The drug benefit, which began in 2006, has come in under budget. Most participants report they are satisfied with the program. But many lawmakers and health analysts say improvements could be made.
"If a new president and Congress consider changes to the drug benefit, it will be important to keep in mind that the coverage gap has consequences for some patients with serious health conditions," said Drew Altman, the chief executive officer and president of the Kaiser Family Foundation. The foundation conducted the study with researchers at Georgetown University and the University of Chicago.
The Republican-led Congress in 2003 crafted the doughnut hole as a way to make the drug benefit more affordable for the federal government.

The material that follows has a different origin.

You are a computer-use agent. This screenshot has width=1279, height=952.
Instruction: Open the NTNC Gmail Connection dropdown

The researchers based their findings on pharmacy claims data provided by IMS Health, a company specializing in collecting health care data. They excluded people who get extra help in paying for their drug coverage because of their income; they do not pay the full cost of medicine even when in the doughnut hole.

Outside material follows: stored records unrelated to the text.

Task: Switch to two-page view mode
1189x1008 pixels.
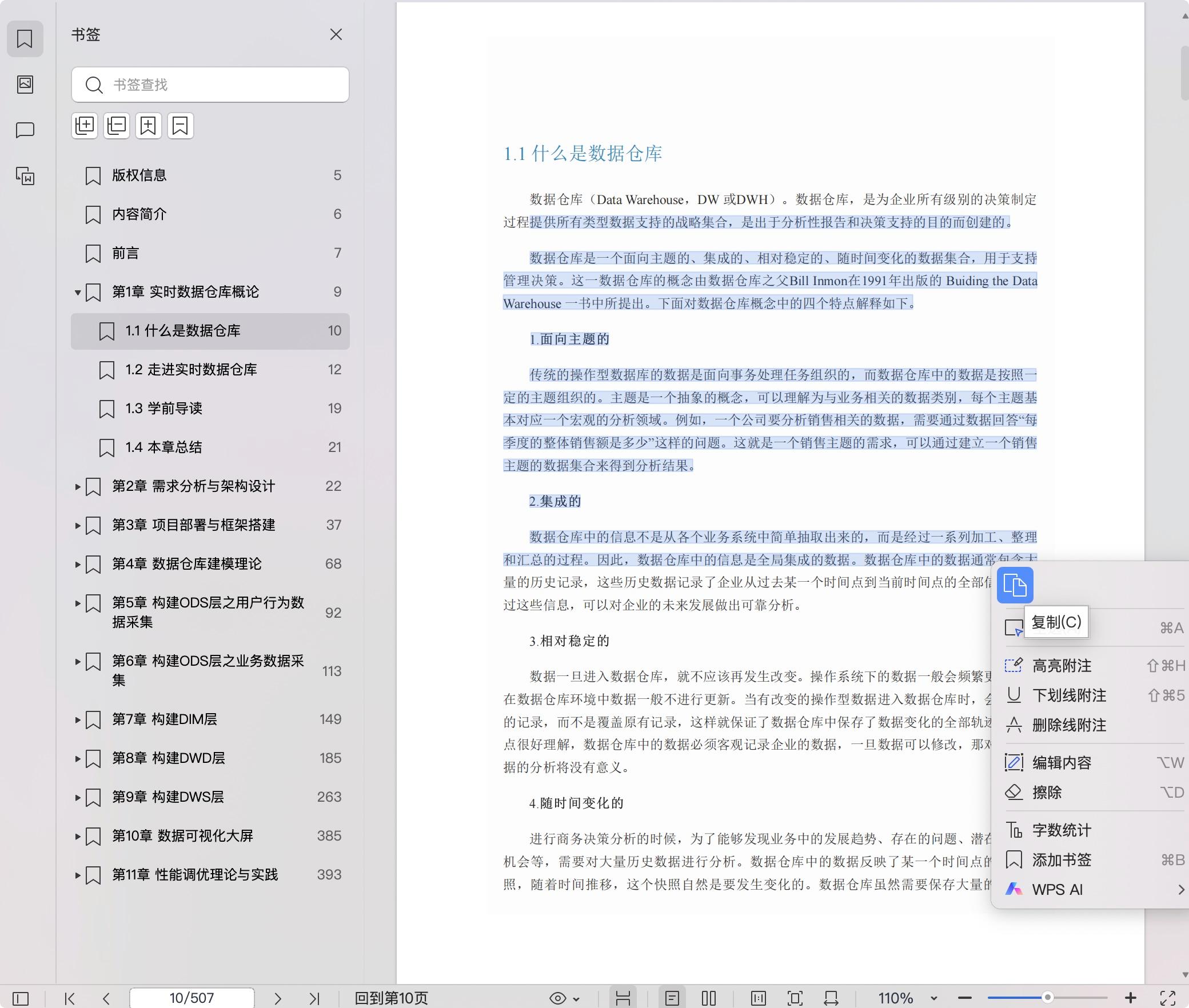Action: (709, 998)
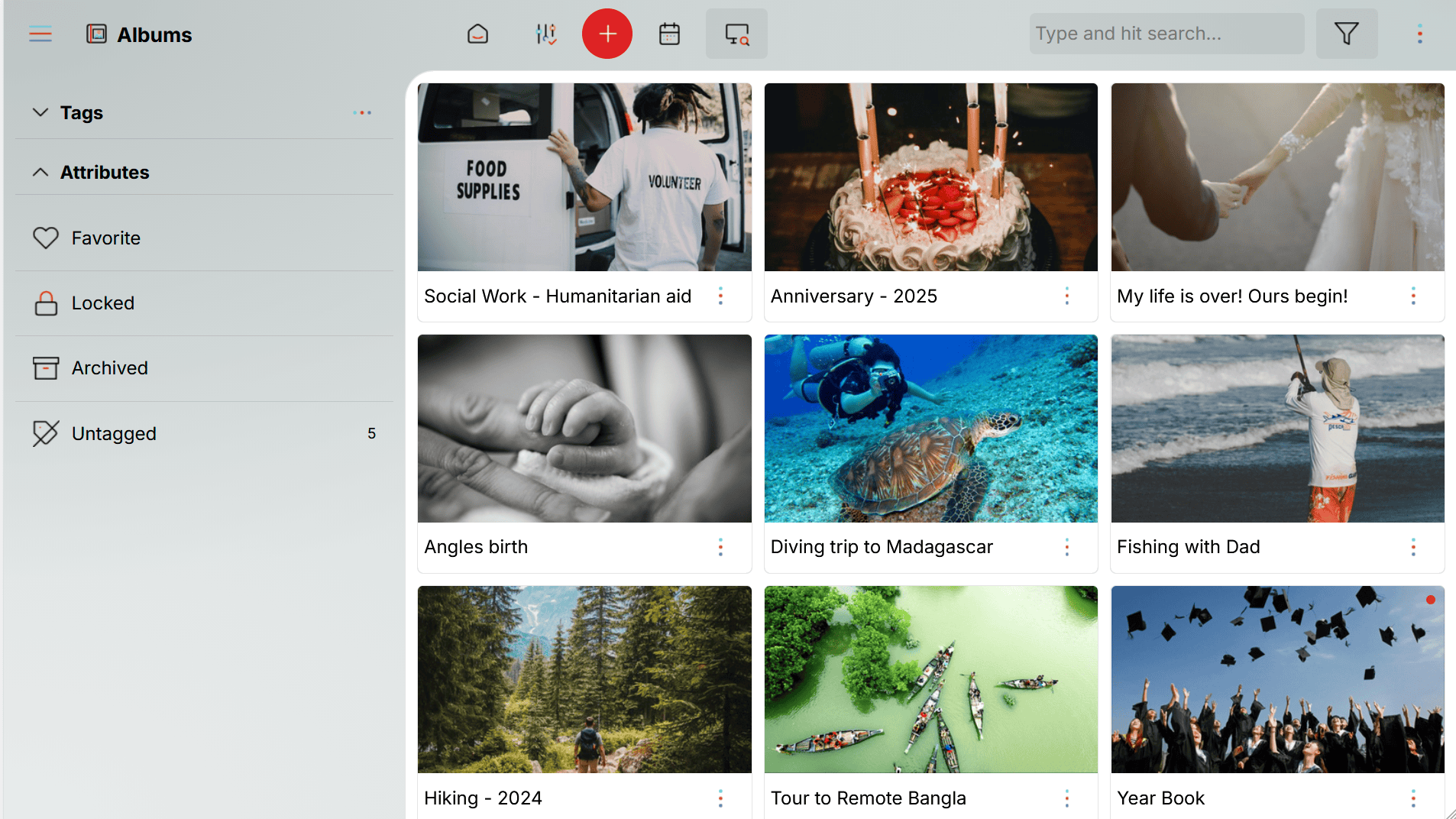Open the Diving trip to Madagascar album
The image size is (1456, 819).
click(930, 429)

When looking at spending by people who did not receive the extra help, researchers could determine when they hit the coverage gap, which began at $2,400 in total drug spending. They also could determine when they passed through the gap and catastrophic coverage kicked in.
The researchers focused their analysis on eight categories of drugs. Those least likely to stop taking their medicine were Alzheimer's patients, at 8 percent. Those most likely, at 20 percent, were patients taking medicine for heartburn, ulcers and acid reflux disease, 20 percent.
Jeff Nelligan, a spokesman for the Centers for Medicare and Medicaid Services, said the coverage gap kicks in after participants have saved about $1,600 on their drug costs, on average. He also noted that many plans offer some coverage when beneficiaries hit the doughnut hole. Those plans cost at little as $28.70 a month, and are available in every state for less than $50 a month.
"We urge beneficiaries to choose wisely when selecting their drug coverage," Nelligan said. "Again, we emphasize that any changes to the coverage gap would need to come from Congress."
The share of Medicare recipients who reached the doughnut hole varied widely by region. About one-third in Arkansas and seven states in the Northern Plains hit the coverage gap in 2007, but only 12 percent in Nevada did.
Researchers said such regional differences may occur because of physicians' prescribing patterns as well as overall health of the population. A separate factor may be enrollment in Medicare Advantage plans. Such plans offer comprehensive health coverage on top of the drug benefit. Regions where Medicare Advantage plans were most prevalent had fewer enrollees hit the coverage gap, which could reflect stronger management of drug use.
Democratic lawmakers have led efforts to let the government use its purchasing power to negotiate cheaper drug prices. They say the savings could be used to reduce the coverage gap, though the Congressional Budget Office projected that the legislation would not lead to any significant savings.
About 5 percent of the people who hit the Medicare coverage gap switched to another medication, most often a generic drug, while 1 percent reduced the number of medications they were taking in a particular class of drugs, the report said.